» Provided information

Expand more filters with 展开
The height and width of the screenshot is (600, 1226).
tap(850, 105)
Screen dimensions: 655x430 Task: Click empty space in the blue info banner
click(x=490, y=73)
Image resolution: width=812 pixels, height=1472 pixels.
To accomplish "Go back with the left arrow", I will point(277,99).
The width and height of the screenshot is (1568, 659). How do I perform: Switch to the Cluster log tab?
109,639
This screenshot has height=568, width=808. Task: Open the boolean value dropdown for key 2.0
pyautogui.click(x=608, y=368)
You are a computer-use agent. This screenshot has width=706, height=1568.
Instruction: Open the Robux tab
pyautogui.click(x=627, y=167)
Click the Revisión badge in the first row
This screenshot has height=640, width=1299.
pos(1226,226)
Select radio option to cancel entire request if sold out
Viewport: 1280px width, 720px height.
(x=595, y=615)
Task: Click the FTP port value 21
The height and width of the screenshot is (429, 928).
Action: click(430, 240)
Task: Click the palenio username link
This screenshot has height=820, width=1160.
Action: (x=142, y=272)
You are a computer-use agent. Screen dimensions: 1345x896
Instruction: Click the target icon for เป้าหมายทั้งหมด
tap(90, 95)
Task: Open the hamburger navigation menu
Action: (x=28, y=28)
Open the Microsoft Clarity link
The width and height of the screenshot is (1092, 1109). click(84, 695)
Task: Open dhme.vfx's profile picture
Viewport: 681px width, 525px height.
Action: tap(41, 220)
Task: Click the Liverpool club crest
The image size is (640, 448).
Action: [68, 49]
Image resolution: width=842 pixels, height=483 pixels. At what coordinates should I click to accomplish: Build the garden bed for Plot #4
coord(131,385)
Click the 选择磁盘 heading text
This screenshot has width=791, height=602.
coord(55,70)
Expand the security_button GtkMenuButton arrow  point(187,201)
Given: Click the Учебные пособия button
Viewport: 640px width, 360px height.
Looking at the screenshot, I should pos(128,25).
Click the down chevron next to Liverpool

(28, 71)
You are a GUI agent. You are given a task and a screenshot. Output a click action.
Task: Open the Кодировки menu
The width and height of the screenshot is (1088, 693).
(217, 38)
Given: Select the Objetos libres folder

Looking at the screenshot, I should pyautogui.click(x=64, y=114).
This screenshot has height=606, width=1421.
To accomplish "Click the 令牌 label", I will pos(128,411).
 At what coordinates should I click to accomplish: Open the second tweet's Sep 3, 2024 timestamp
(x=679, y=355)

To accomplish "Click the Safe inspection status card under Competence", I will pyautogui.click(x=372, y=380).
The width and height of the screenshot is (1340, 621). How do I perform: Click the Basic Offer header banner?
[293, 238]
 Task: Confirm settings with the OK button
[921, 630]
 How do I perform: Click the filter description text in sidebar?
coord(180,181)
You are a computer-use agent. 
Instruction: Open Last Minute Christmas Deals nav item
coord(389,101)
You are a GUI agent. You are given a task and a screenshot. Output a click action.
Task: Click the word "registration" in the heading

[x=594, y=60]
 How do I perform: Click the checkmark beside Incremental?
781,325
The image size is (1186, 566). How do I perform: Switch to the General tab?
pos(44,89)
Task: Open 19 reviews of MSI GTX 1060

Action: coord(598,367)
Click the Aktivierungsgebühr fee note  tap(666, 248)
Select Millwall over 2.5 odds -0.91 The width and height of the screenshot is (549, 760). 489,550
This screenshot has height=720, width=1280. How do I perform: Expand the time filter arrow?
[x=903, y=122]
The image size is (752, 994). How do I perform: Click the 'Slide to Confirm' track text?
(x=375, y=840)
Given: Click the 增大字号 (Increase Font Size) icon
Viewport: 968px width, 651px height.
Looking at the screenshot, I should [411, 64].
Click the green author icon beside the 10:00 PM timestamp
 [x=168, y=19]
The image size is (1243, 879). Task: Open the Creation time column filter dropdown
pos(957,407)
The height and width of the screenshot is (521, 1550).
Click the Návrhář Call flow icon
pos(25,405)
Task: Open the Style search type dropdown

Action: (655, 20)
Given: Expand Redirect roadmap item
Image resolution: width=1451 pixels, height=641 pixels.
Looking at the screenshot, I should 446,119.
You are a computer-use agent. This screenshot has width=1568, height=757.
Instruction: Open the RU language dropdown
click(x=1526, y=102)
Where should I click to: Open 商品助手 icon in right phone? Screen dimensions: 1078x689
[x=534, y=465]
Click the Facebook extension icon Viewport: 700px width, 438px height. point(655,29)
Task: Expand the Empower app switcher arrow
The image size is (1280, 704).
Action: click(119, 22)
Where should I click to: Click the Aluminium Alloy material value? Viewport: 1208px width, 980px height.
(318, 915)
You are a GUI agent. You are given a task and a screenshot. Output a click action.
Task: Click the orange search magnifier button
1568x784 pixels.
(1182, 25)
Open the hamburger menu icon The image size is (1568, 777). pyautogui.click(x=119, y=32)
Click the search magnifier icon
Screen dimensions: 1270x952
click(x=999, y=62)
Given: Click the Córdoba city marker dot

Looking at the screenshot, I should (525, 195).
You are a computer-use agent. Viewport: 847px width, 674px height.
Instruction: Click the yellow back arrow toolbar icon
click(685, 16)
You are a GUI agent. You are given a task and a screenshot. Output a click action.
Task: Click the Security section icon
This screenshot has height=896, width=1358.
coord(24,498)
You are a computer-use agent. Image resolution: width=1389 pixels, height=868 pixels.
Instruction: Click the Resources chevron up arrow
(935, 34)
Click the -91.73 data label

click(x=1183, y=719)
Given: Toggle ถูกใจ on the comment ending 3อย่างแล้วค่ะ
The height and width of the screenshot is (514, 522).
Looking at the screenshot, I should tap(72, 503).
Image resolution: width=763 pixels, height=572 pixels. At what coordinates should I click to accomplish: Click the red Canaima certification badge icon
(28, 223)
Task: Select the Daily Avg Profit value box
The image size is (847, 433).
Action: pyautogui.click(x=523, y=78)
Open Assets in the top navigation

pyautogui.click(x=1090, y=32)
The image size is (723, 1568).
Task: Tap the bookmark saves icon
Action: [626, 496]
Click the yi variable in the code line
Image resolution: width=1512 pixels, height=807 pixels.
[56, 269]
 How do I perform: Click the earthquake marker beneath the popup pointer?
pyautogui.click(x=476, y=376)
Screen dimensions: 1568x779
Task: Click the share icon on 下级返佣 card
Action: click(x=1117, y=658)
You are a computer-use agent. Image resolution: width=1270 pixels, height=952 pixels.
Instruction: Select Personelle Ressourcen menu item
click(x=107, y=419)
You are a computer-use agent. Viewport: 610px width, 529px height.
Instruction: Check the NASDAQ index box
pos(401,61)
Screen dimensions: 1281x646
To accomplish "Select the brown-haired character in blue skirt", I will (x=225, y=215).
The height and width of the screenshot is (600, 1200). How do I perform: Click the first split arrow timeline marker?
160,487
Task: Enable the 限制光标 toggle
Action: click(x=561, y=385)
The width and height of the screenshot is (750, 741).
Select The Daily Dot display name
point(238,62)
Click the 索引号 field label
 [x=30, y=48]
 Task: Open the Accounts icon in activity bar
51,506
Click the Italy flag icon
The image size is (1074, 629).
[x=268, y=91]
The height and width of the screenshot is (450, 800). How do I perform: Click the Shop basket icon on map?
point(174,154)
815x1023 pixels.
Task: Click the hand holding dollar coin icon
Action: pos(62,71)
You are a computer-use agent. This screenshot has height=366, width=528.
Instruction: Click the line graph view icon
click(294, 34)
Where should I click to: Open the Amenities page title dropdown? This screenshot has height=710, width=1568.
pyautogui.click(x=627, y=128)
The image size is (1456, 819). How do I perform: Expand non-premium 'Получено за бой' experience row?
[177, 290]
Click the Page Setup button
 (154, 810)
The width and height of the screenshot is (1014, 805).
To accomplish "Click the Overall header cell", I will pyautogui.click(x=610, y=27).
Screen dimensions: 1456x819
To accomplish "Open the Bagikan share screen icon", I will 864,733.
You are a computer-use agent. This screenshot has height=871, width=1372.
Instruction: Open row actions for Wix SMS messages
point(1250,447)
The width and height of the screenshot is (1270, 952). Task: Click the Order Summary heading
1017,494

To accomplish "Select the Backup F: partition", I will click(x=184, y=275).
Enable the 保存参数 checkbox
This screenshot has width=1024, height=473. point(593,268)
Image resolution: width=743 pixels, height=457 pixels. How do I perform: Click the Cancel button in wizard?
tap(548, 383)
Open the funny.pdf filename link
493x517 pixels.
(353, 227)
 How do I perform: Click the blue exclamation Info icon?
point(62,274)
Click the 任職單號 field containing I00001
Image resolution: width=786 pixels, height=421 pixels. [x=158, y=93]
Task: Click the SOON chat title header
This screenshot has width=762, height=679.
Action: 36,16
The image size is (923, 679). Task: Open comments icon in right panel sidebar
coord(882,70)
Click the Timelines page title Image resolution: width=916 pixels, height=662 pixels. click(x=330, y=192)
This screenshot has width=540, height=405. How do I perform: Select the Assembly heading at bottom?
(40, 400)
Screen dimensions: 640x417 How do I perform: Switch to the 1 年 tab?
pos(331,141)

» Description of the task
All lines above from the one with "Task: Click the word" to the one with "Select Millwall over", inclusive, should be copied exactly, and no other lines.

» Written solution
Task: Click the word "registration" in the heading

[x=594, y=60]
 How do I perform: Click the checkmark beside Incremental?
781,325
The image size is (1186, 566). How do I perform: Switch to the General tab?
pos(44,89)
Task: Open 19 reviews of MSI GTX 1060

Action: coord(598,367)
Click the Aktivierungsgebühr fee note  tap(666, 248)
Select Millwall over 2.5 odds -0.91 The width and height of the screenshot is (549, 760). 489,550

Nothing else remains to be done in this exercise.